Stored records:
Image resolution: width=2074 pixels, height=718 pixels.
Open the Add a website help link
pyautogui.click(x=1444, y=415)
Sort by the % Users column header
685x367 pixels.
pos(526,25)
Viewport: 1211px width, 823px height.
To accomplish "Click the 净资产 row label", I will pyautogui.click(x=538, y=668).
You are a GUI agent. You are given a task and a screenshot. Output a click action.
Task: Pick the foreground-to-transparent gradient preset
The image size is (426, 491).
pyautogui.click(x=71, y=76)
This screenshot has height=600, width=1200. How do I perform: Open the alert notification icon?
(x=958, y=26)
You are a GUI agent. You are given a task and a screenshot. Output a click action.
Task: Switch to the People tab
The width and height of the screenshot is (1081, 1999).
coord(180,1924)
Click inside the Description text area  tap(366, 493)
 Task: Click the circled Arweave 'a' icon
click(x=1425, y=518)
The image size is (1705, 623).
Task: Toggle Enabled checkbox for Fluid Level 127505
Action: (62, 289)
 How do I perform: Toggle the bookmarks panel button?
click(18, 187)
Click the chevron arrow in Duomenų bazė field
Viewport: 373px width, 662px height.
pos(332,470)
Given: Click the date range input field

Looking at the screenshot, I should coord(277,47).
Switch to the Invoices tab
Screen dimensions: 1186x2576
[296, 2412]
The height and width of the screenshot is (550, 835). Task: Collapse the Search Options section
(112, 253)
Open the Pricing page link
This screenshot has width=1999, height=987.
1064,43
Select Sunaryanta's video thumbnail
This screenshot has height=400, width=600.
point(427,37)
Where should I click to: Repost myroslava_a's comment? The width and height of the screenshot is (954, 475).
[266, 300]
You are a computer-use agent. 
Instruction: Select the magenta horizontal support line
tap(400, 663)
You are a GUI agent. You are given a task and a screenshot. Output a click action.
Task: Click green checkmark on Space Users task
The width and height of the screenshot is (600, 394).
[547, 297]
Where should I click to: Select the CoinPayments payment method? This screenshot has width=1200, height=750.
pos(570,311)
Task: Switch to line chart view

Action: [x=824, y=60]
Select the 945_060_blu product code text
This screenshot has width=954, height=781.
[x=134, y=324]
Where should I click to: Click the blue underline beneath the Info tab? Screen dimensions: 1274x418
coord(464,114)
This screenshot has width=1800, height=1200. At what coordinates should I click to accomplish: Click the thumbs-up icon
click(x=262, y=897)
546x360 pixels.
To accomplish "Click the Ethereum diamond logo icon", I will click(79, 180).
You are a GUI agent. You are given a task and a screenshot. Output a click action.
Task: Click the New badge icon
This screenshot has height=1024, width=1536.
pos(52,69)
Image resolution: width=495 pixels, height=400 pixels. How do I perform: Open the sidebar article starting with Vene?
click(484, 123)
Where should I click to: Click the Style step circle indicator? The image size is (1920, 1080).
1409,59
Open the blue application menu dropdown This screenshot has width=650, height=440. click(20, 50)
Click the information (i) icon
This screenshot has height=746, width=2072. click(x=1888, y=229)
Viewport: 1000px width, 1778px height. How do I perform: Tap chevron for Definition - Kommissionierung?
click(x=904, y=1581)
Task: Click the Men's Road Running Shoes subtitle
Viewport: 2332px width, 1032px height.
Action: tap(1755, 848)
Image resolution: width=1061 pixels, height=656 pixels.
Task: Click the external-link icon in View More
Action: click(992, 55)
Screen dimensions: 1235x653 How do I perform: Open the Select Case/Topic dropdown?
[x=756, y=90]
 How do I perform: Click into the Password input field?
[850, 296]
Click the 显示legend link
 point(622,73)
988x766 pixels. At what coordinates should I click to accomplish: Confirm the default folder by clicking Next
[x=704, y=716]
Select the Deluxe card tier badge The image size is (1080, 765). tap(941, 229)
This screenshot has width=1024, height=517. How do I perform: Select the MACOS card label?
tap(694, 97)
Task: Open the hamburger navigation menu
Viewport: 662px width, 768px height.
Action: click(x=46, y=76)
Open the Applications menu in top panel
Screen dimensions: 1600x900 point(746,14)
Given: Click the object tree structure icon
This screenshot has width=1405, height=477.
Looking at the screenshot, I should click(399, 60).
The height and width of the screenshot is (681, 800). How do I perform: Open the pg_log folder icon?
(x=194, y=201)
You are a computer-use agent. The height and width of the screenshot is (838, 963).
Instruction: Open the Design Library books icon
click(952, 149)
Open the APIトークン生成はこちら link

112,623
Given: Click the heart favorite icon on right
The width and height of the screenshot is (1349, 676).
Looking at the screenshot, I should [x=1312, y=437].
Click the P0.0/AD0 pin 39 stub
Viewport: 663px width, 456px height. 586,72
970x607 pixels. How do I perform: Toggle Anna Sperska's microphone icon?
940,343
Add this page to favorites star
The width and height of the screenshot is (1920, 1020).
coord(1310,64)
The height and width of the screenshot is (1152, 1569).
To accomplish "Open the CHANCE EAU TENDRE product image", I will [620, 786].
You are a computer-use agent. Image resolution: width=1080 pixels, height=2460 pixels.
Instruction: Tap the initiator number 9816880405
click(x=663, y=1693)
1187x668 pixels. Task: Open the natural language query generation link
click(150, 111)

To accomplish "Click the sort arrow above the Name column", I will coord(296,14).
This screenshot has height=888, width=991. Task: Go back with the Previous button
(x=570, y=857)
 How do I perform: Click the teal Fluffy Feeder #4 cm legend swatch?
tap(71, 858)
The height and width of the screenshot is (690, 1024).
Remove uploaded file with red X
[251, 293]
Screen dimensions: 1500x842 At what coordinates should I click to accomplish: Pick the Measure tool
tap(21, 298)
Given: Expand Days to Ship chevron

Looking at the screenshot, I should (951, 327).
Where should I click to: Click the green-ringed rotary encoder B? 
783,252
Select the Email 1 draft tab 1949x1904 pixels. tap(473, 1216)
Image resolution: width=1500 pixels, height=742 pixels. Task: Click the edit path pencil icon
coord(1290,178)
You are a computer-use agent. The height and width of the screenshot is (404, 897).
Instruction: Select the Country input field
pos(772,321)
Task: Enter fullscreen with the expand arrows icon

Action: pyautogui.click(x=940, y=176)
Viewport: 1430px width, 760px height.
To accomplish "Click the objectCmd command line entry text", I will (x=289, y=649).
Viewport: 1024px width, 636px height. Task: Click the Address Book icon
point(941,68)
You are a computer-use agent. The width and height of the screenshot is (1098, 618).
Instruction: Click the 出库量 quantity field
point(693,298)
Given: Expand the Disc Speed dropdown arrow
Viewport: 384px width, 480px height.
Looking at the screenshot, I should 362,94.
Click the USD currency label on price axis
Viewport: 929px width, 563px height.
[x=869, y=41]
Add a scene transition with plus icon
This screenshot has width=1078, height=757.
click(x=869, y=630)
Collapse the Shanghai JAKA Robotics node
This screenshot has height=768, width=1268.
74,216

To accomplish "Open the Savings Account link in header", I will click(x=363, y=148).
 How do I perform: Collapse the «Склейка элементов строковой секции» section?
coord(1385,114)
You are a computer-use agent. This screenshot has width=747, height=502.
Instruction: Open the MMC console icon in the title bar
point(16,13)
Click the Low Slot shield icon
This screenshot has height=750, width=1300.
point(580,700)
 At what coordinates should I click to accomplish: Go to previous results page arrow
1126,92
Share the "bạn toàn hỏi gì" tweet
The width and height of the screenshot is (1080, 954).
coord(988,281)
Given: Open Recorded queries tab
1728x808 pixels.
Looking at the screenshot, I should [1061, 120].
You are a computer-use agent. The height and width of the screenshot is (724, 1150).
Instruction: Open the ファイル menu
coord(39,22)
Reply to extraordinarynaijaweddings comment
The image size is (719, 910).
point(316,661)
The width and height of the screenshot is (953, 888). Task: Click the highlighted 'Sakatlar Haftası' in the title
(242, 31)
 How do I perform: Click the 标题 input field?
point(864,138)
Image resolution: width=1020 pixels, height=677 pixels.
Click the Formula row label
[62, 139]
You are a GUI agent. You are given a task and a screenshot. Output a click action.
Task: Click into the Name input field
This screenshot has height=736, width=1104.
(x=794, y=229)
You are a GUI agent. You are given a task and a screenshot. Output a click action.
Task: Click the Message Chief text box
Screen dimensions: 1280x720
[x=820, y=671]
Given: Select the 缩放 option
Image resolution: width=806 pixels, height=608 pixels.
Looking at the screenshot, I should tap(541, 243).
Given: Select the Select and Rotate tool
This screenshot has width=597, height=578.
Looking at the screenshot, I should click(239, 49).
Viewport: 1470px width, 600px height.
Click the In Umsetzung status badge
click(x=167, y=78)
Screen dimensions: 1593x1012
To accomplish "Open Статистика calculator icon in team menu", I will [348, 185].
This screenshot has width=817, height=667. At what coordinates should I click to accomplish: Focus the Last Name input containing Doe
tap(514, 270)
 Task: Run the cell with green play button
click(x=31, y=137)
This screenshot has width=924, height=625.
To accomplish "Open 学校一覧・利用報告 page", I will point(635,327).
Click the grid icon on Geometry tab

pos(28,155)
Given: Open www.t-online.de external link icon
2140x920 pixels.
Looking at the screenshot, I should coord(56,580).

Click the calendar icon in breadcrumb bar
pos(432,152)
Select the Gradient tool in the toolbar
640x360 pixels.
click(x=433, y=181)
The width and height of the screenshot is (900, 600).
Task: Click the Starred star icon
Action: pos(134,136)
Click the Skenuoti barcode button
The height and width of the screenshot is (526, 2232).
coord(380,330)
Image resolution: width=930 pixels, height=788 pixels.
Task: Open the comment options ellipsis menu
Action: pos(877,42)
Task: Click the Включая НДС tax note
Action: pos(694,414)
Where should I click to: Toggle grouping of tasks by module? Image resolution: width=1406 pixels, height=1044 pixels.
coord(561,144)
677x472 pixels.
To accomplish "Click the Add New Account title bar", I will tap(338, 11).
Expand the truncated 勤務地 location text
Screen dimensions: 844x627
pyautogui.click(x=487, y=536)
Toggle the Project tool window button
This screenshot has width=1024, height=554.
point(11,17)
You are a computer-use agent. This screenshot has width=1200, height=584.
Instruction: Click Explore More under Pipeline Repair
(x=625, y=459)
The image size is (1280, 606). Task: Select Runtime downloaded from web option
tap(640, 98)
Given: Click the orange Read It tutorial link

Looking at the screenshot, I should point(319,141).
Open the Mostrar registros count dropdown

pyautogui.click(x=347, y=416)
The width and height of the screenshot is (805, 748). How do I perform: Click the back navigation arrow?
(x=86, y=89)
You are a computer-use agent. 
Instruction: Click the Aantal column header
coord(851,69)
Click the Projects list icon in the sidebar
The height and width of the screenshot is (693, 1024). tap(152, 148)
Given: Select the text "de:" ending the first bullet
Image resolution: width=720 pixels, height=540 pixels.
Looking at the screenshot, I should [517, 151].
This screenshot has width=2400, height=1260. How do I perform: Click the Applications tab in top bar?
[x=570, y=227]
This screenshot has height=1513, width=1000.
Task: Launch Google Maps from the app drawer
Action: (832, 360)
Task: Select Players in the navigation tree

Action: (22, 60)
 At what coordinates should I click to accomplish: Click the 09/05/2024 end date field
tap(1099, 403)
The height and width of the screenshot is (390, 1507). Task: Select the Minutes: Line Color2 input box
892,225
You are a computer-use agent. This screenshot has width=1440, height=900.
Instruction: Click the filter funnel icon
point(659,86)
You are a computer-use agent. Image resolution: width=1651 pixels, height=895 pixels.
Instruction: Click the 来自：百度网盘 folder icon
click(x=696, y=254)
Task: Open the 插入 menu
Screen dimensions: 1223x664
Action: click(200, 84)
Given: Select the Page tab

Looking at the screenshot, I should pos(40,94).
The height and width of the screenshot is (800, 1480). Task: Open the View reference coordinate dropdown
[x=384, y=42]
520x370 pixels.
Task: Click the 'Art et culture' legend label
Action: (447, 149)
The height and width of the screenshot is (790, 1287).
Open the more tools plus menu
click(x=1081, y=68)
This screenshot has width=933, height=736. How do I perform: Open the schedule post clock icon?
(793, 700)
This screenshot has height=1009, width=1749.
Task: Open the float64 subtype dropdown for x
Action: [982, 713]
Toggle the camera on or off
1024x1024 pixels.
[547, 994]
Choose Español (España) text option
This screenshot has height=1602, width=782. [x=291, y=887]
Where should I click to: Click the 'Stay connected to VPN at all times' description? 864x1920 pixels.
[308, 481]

[Exercise goal] With the line holding "This screenshot has width=1405, height=477." as the first and the line holding "The height and width of the screenshot is (1152, 1569)." as the last, set down that range of the entries above exactly, and nothing else.

[Problem solution]
This screenshot has width=1405, height=477.
Looking at the screenshot, I should click(399, 60).
The height and width of the screenshot is (681, 800). How do I perform: Open the pg_log folder icon?
(x=194, y=201)
You are a computer-use agent. The height and width of the screenshot is (838, 963).
Instruction: Open the Design Library books icon
click(952, 149)
Open the APIトークン生成はこちら link

112,623
Given: Click the heart favorite icon on right
The width and height of the screenshot is (1349, 676).
Looking at the screenshot, I should [x=1312, y=437].
Click the P0.0/AD0 pin 39 stub
Viewport: 663px width, 456px height. 586,72
970x607 pixels. How do I perform: Toggle Anna Sperska's microphone icon?
940,343
Add this page to favorites star
The width and height of the screenshot is (1920, 1020).
coord(1310,64)
The height and width of the screenshot is (1152, 1569).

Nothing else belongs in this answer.